(Items listed in a dataset)
··········
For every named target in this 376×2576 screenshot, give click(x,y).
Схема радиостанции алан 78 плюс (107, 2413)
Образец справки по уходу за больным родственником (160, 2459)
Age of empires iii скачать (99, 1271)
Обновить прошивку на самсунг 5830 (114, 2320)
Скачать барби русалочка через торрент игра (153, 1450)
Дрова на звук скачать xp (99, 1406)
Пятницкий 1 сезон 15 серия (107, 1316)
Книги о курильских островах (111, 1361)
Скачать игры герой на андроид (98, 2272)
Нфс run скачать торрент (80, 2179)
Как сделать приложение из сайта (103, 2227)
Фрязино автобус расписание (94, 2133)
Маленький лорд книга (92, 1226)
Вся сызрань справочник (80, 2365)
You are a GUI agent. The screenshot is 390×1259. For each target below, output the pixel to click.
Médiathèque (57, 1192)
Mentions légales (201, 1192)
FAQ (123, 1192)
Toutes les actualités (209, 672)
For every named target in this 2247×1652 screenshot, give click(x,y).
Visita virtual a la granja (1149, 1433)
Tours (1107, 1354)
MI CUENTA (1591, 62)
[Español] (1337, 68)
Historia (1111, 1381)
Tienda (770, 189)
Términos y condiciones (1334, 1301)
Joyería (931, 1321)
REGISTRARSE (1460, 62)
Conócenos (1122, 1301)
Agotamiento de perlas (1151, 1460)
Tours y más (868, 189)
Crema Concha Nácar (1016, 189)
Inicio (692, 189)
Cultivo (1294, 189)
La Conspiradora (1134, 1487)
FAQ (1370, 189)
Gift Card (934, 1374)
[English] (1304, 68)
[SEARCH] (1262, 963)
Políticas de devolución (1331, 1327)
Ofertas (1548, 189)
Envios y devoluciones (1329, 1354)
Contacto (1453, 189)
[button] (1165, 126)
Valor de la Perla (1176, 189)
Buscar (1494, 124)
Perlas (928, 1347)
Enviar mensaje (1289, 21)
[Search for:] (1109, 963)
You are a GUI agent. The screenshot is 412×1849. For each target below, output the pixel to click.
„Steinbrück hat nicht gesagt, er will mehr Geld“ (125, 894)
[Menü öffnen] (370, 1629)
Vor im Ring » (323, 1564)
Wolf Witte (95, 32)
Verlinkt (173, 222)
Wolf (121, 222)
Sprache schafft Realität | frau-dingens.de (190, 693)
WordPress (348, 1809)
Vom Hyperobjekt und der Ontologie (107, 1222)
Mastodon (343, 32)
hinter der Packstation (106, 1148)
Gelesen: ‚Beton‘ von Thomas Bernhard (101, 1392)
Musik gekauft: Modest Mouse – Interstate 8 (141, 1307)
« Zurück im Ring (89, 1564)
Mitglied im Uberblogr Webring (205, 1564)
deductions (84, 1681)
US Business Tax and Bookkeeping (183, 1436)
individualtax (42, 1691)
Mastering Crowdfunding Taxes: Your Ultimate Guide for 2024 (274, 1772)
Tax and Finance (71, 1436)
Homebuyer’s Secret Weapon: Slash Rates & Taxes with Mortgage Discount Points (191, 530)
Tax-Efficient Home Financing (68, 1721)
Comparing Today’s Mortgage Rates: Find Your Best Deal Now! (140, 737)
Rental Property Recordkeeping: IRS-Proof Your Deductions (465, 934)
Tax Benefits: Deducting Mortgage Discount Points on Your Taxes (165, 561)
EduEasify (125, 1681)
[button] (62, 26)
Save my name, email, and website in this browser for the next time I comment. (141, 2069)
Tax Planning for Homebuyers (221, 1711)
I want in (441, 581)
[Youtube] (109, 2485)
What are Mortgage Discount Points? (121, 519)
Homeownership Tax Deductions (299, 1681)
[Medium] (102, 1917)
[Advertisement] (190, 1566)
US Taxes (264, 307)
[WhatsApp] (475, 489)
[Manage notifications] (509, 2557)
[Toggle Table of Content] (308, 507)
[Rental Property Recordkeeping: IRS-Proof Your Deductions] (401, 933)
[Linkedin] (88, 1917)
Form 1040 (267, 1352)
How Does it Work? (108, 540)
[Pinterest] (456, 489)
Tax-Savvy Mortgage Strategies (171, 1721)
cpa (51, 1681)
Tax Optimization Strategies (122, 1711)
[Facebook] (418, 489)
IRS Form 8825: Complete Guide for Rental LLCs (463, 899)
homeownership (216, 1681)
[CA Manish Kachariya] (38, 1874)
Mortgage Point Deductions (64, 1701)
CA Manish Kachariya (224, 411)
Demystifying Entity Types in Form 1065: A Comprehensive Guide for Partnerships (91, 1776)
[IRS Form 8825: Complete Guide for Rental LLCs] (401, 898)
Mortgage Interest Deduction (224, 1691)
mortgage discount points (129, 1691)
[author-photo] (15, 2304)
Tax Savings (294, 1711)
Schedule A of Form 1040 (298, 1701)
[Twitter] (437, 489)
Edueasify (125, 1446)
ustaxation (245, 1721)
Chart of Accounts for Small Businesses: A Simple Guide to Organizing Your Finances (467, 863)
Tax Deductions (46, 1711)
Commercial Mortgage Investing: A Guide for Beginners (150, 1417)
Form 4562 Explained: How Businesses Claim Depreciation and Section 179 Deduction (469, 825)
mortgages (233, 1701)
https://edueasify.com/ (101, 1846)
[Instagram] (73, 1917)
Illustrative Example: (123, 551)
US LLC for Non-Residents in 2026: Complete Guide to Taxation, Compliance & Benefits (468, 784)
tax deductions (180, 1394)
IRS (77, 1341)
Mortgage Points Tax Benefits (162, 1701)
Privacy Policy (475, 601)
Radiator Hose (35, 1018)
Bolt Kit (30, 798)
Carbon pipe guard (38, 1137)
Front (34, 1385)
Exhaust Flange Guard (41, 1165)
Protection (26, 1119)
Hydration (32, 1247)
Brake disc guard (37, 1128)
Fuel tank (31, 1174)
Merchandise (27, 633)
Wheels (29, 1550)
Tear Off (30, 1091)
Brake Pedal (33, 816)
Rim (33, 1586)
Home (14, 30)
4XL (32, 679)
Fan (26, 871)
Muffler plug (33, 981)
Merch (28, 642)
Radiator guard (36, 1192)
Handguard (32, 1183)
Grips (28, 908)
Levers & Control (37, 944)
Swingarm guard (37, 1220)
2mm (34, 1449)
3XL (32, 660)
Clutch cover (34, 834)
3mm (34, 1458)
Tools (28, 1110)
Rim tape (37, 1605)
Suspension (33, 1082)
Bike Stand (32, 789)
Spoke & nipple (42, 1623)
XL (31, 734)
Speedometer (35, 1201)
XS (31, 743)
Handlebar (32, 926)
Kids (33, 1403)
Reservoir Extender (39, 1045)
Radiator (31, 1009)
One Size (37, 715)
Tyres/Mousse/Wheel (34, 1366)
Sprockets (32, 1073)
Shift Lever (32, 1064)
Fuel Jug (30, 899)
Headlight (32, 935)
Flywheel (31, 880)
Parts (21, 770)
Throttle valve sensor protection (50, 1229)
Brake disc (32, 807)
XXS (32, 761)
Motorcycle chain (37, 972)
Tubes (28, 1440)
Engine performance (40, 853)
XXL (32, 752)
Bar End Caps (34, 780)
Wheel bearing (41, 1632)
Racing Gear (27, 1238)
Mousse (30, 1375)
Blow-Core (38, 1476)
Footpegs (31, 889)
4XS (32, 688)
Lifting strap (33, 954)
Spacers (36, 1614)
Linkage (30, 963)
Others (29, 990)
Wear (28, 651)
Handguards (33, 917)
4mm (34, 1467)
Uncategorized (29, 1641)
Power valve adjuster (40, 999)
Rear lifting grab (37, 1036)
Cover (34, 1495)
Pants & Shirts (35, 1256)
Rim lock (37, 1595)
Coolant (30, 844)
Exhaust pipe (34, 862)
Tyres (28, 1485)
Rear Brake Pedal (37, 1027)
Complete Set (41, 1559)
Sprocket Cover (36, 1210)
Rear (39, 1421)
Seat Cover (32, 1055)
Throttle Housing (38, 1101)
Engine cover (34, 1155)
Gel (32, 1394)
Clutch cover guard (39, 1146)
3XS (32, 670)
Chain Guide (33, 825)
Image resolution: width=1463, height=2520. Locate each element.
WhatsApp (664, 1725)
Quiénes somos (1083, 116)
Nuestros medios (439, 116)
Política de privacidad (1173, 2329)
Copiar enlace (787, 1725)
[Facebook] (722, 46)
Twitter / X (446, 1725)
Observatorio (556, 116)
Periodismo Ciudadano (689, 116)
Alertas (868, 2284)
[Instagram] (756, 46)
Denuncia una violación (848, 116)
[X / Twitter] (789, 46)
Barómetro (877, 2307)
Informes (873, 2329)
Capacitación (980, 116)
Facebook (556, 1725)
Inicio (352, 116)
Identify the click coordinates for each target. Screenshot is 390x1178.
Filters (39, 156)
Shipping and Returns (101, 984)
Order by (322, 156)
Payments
··········
# Problem to work on:
Among the entries above, the lines between the ones containing "nicht gesagt, er" and "Tax Planning for Homebuyers (221, 1711)", inclusive, are to be transcribed exactly. No other line is to be given.

# Response area:
„Steinbrück hat nicht gesagt, er will mehr Geld“ (125, 894)
[Menü öffnen] (370, 1629)
Vor im Ring » (323, 1564)
Wolf Witte (95, 32)
Verlinkt (173, 222)
Wolf (121, 222)
Sprache schafft Realität | frau-dingens.de (190, 693)
WordPress (348, 1809)
Vom Hyperobjekt und der Ontologie (107, 1222)
Mastodon (343, 32)
hinter der Packstation (106, 1148)
Gelesen: ‚Beton‘ von Thomas Bernhard (101, 1392)
Musik gekauft: Modest Mouse – Interstate 8 (141, 1307)
« Zurück im Ring (89, 1564)
Mitglied im Uberblogr Webring (205, 1564)
deductions (84, 1681)
US Business Tax and Bookkeeping (183, 1436)
individualtax (42, 1691)
Mastering Crowdfunding Taxes: Your Ultimate Guide for 2024 (274, 1772)
Tax and Finance (71, 1436)
Homebuyer’s Secret Weapon: Slash Rates & Taxes with Mortgage Discount Points (191, 530)
Tax-Efficient Home Financing (68, 1721)
Comparing Today’s Mortgage Rates: Find Your Best Deal Now! (140, 737)
Rental Property Recordkeeping: IRS-Proof Your Deductions (465, 934)
Tax Benefits: Deducting Mortgage Discount Points on Your Taxes (165, 561)
EduEasify (125, 1681)
[button] (62, 26)
Save my name, email, and website in this browser for the next time I comment. (141, 2069)
Tax Planning for Homebuyers (221, 1711)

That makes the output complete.